◆ **Data to examine**:
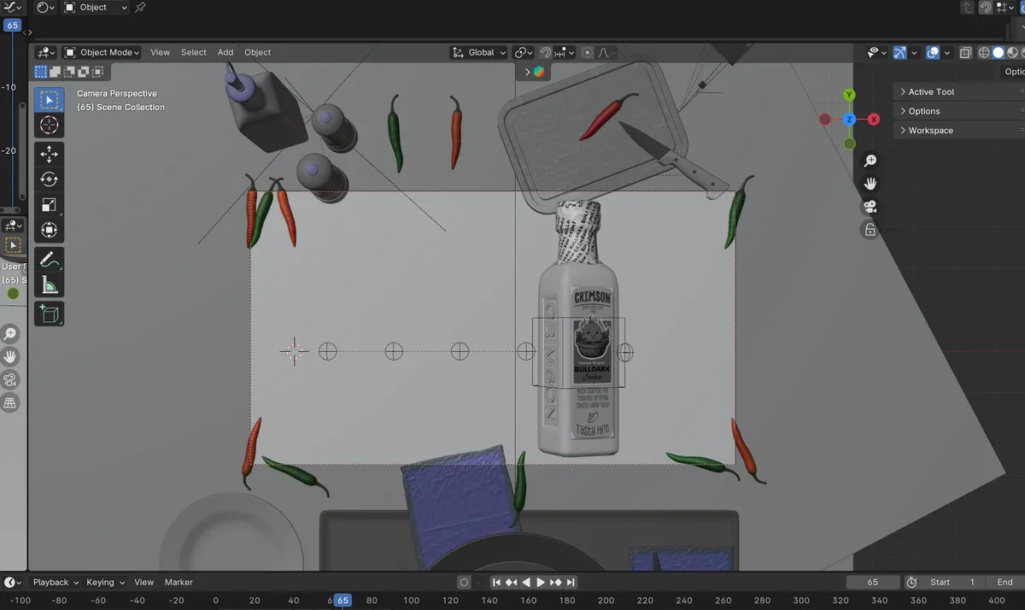Open the Add menu in viewport header

[226, 52]
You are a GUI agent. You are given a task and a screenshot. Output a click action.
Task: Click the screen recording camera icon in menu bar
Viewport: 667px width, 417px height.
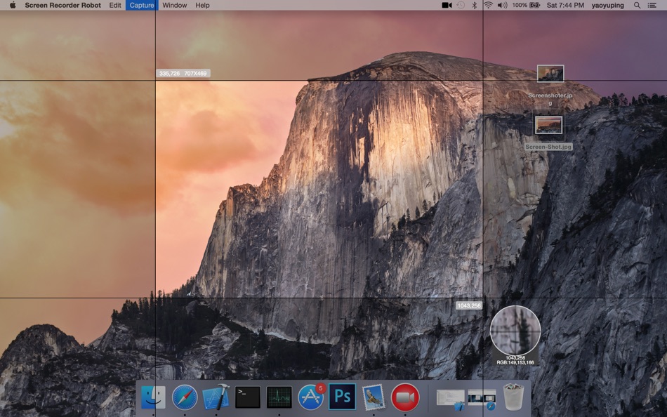pos(447,5)
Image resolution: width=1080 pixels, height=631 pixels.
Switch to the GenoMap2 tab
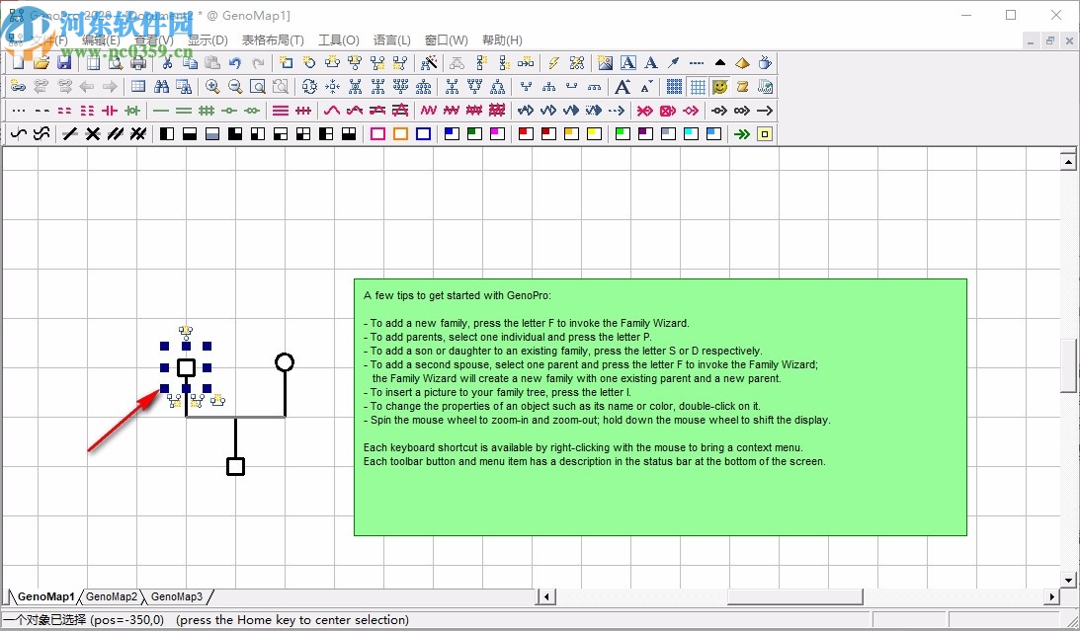pos(112,596)
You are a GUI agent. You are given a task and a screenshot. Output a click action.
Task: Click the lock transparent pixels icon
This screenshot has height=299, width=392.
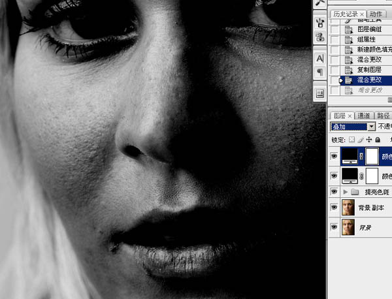pyautogui.click(x=351, y=140)
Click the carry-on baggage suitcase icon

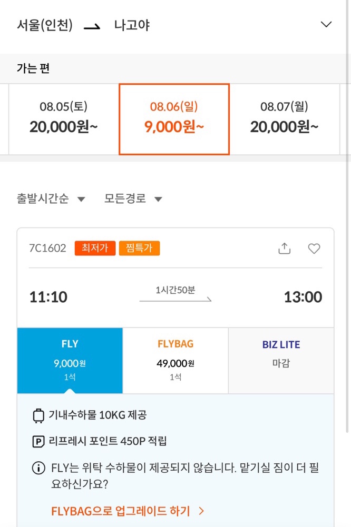pos(38,415)
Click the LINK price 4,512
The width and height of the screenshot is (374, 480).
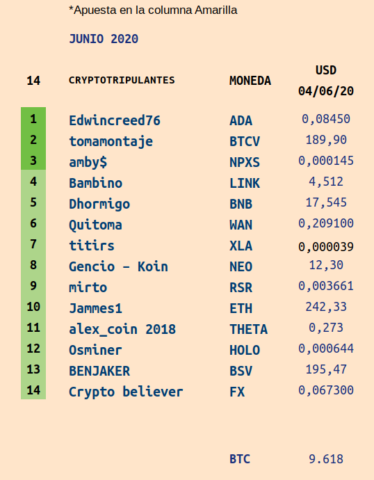326,182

◆ **Required action**:
Set down the line containing "The width and", then every later line through the end of the material, exactly as written; omit any picture.

◆ **Answer to the problem**:
The width and height of the screenshot is (374, 480).
326,182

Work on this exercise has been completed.